Catholic administrative groupings

Jesuit Conferences are groupings of administrative divisions (Provinces and Regions) of the Society of Jesus. These Provinces and Regions are organized into a conference to promote common goals and oversee international projects. A Conference connects Jesuits across the region for mutual solidarity and corporate international initiatives, and facilitates appropriate engagement in regional needs, and greater cooperation and support among its members. A Conference provides liaison staffing in the provinces, in various national associations, and at the Society’s international headquarters in Rome. A president, appointed by the Superior General, oversees the work of the Jesuit Conference.

==Administration==
For administrative reasons the members of the Society of Jesus are divided into territorial Provinces or Regions. The Jesuit vocation is universal, which means that their calling is not restricted to a particular geographic area, or field of apostolic activity.

For better cooperation and apostolic efficacy, the Jesuit provinces and regions are grouped into conferences that have, by and large, a continental dimension.
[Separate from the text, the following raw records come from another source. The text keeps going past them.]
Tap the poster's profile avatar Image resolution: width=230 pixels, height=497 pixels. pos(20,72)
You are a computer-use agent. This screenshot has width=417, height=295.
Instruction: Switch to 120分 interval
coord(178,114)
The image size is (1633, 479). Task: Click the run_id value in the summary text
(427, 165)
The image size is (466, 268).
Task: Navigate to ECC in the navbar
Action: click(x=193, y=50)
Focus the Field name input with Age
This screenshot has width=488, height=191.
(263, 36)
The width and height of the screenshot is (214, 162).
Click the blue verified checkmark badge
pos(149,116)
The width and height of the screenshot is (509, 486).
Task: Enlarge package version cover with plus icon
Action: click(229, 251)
== List of Jesuit Conferences ==
The six Jesuit Conferences are:

===Jesuit Conference of Canada and the United States (JCCUS)===
The Jesuit Conference of Canada and the United States groups together the Jesuits of 5 provinces. It is an association of the five provincial superiors of the Society of Jesus in Canada and the United States. The Conference includes the Jesuit provinces in both countries: one in Canada, and four in the United States: USA East, USA Central and Southern, USA Midwest, and USA West Provinces. The Jesuits in Haiti and Micronesia belong to the Canada Province and USA East Province, respectively.
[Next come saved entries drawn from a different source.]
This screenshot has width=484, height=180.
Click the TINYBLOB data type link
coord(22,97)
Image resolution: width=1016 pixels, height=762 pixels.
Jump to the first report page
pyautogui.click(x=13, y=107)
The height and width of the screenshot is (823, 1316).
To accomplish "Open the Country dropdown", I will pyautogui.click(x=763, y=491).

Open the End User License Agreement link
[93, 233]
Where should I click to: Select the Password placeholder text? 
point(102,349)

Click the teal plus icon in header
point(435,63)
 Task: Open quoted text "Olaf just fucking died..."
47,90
===Conference of Jesuit Provincials in Latin America and the Caribbean (CJLAC)===
The Conference of Jesuit Provincials in Latin America and the Caribbean (CPAL) gathers the Jesuits of 12 provinces and 4 Regions of Latin America and the Caribbean. It is the collaborating body of the 12 provincial superiors and 4 regional superiors of the Society of Jesus in Latin America and the Caribbean. The Conference includes the following Jesuit provinces and region: Antilles Province, Argentina-Uruguay Province, Bolivia Province, Brazil Province Central America Province, Chile Province, Colombia Province, Ecuador Province, Mexico Province, Paraguay Province, Peru Province and Venezuela Province

===Jesuit Conference of European Provincials (JCEP)===
Jesuit Conference of European Provincials (JCEP) gathers the Jesuits of 16 provinces and 3 regions of Europe and the Near East. It is the collaborating body of the 16 provincial superiors and 3 regional superiors of the Society of Jesus in Europe and the Middle East. The Conference includes the following Jesuit provinces: British Province, European Low Countries Province, French West Europe Province, Ireland Province, Near East Province, Bohemia Province, Central European Province, Croatian Province, Hungary Province, North Poland Province, South Poland Province, Slovakia Province, Slovenia Province, Spain Province, Euro-Mediterranean Province, Portugal Province and the Jesuit regions: Romania, Russia and Guyana. The Conference's office is in Brussels.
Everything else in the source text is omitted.